Nous n’avons pas encore parlé de la musique. Pendant votre version de Ne me quitte pas de Jacques Brel, on doit s’empêcher de compatir totalement avec ce meurtrier. C’est une sorte d’apothéose intime et anti-spectaculaire.
Nous n’avons jamais envisagé d’autres chansons que celle-là. La première version que j’ai entendue était un live capté plusieurs années après l’enregistrement original. J’ai été soufflé. C’était injuste de devoir me mesurer à cette version. On entend que Brel a mis toute sa vie dans son interprétation. Moi, je ne peux pas. Toutes les autres chansons du film sont plus ou moins des standards -Sinatra, etc. Pour chacune, il y avait beaucoup de références, d’exemples de la façon de faire, à condition de bien s’entraîner. Et ce sont les paroles de la chanson qui clarifient ce qui se passe dans mon personnage à ce moment-là, pas l’interprétation. Je n’ai pas dû trop m’investir.

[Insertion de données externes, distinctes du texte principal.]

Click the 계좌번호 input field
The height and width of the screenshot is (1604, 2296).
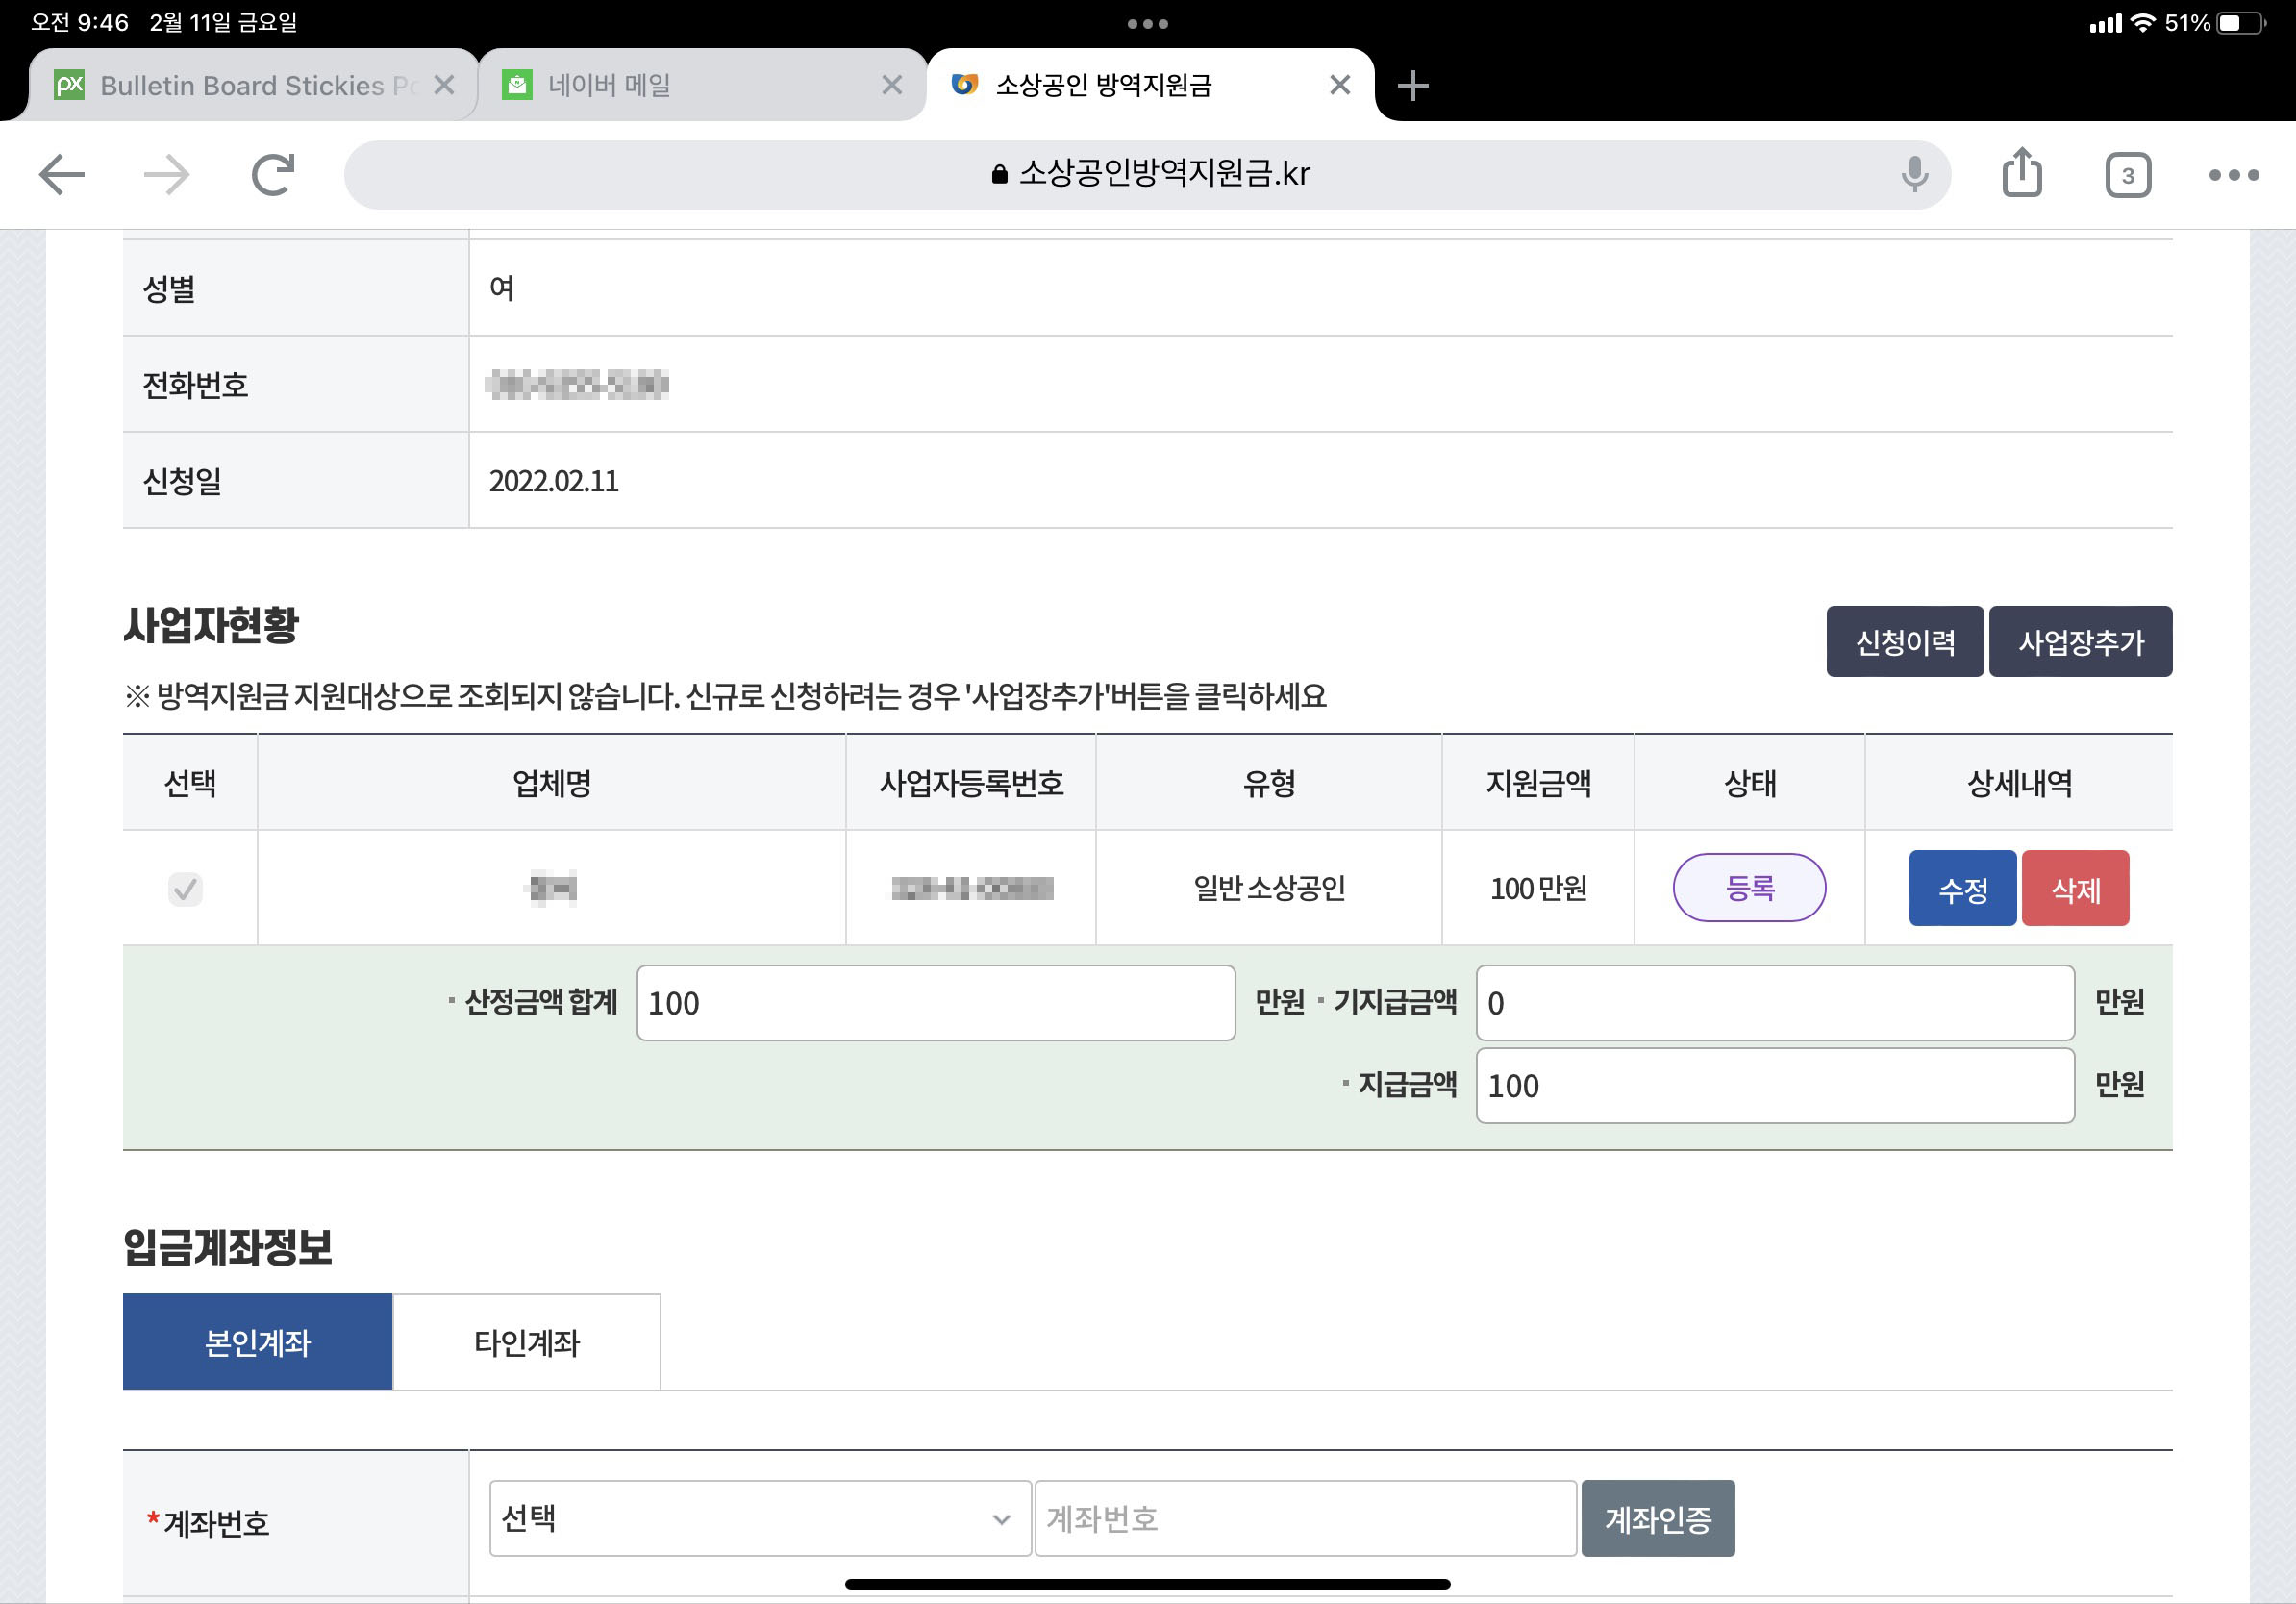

Alors que c’est le ressenti qui rend If You Go Away (la version en anglais de Ne me quitte pas) si émouvante.
La chanson coïncide complètement avec le déchirement qu’éprouve le personnage. J’ai travaillé dur. J’avais beau m’entraîner, je butais sur la mesure en 3/4, qui est la signature de Brel. Le pianiste a fini par suggérer de passer à un 4/4. Mais je ne voulais pas. Si je ne pouvais pas interpréter la chanson telle qu’elle était écrite, c’était un échec. J’étais tellement déçu, tellement en colère contre moi de ne pas réussir à interpréter Brel correctement. Nous avons encore essayé, et puis ça a marché. Heureusement. Parce ce que c’est en effet un moment-clé. Dans toutes les autres chansons, Arthur rêve de ce qu’il pourrait être. C’est enfantin, innocent, enchanteur. Mais dans If You Go Away, on entend quelqu’un dont le cœur a été brisé. Il ne s’agit pas d’une expérience d’enfant, mais d’adulte. Une expérience qu’Arthur ne connaissait pas. J’ai fait tout mon possible pour que ça ressemble à une supplication.